You know all the best practices how to choose a Clustered Key value? A good Clustered Key value should have the following 3 properties:
- Ever Increasing
Let’s have a more detailed look on all 3 properties, and why an ever increasing value doesn’t really scale in SQL Server.
A Clustered Key value should be as small as possible. Why? Because it takes space, and the Clustered Key Value also serves a logical pointer in the leaf level in every Non-Clustered Index. If you have a very wide Clustered Key value, you also deal with larger Non-Clustered Indexes. If you have defined a Non-Unique Non-Clustered Index (which is normally the case), the Clustered Key value is also part of the navigation structure of your Non-Clustered Index. Therefore the overhead in your index gets very large. And our goal is to minimize overhead on our index pages. Overhead that we have to pay in the physical storage, and also in the Buffer Pool, where SQL Server caches the read index pages from storage.
Normally you choose a technical key value (like INT/BIGINT data type) instead of a natural key value. I have already seen over the years Clustered Key value lengths of 100 bytes and more (combinations of LastName, FirstName, SocialSecurityNumber, etc.). Believe me – you are just waisting memory! You don’t have to do that. Choose a technical key, and you are fine.
Because the Clustered Key value is replicated in every Non-Clustered Index, your Clustered Key value should never ever change! Otherwise SQL Server has to maintain transparently in your UPDATE Execution Plan EVERY Non-Clustered Index that you have defined on your table. You are again just introducing additional computing overhead that you don’t need. Use your CPU cycles for more other important stuff. As you know, natural key values can change (like a LastName column, when you get married).
A technical key value (like an INT IDENTITY) can’t change (by default). Therefore the logical pointer (in the form of the Clustered Key value) in all your Non-Clustered Indexes remains stable – without any need to change them – forever!
And the 3rd final important property of a “good” Clustered Key value is that the chosen column should give you ever-increasing values. Why? Because you are always adding additional records at the end of your Clustered Index, and therefore you are avoiding expensive Page Splits (regarding CPU cycles, and Transaction Log overhead) and Index Fragmentation. In 99% of all cases you will be fine with an ever-increasing value like an INT IDENTITY column, but there are some scenarios, where this approach can lead to serious scalability problems. Imagine you have a workload, where a lot of different users are inserting permanently into the same table with an ever-increasing Clustered Key value. Just think a second about about Logging/Auditing tables.
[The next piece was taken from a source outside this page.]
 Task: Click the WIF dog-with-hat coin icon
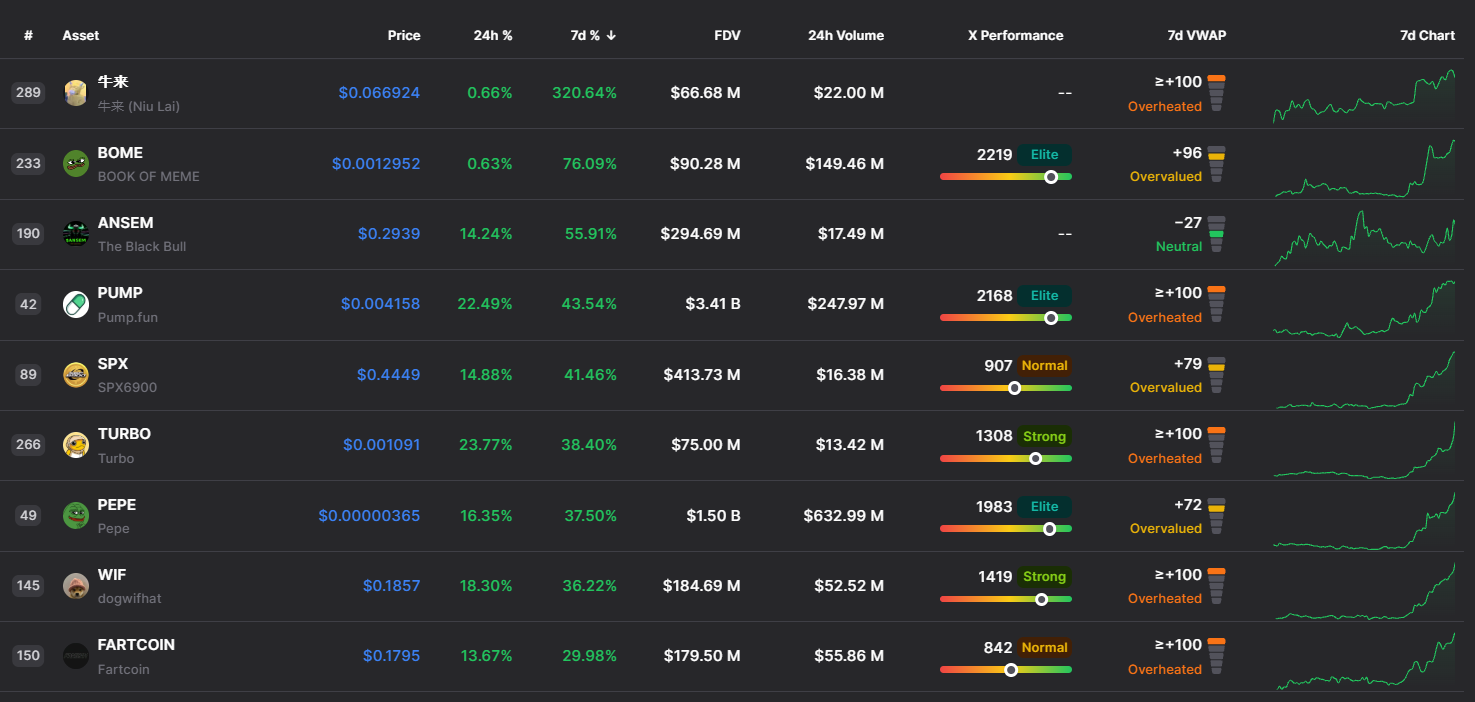click(x=76, y=586)
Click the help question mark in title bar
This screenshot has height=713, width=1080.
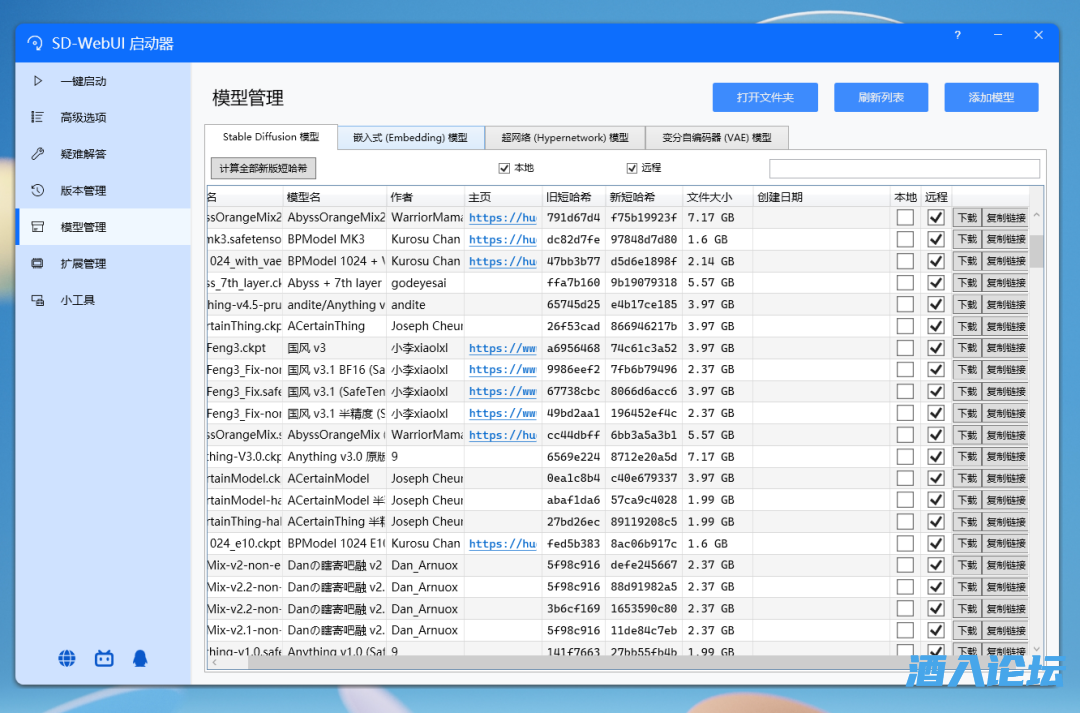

Let’s have a more detailed look on what happens internally in SQL Server, when you reading and writing pages in memory. When SQL Server accesses certain memory structures (like pages that are stored in the Buffer Pool), these memory accesses must be synchronized among multiple threads. You can’t write concurrently to the same page in memory. When a thread writes to a page, some other thread can’t read the page at the same time. In traditional concurrent programming you solve that problem with Mutexes – like a Critical Section. Certain code paths are just mutually exclusive. A Latch in SQL Server is almost the same as a Critical Section. And latches are used to synchronize threads/queries among each other. Every time when you read a page, the worker thread has to acquire a Shared Latch (SH), every time when you write a page, the worker thread has to acquire an Exclusive Latch (EX). And both latches are incompatible to each other.
When you now perform an INSERT statement, the worker thread exclusively latches the page where the INSERT statement occurs. In the mean time no one else can read and write from/to this page. With an ever-increasing Clustered Key value this approach doesn’t really scale, because you are just inserting your records at the end of your Clustered Index. Therefore your parallel threads/queries are contending about an Exclusive Latch on the same last page in your Clustered Index. As a side-effect SQL Server executes your INSERT statement serially – one INSERT after the next one. You have hit the famous Last Page Insert Latch Contention. Let’s have a look at the following picture.
With the best practice of an ever-increasing Clustered Key value you have a single hotspot at the end of your Clustered Key. The smaller your records are, the more contention you are introducing here. How can you solve that problem? Easy: spread your INSERT statements across the whole B-Tree structure of the Clustered Index. There are various approaches how you can achieve that:
- Use a random Clustered Key value (like a UNIQUEIDENTIFIER). But be aware of the side-effects: larger logical pointer in EVERY Non-Clustered Index, Page Splits…)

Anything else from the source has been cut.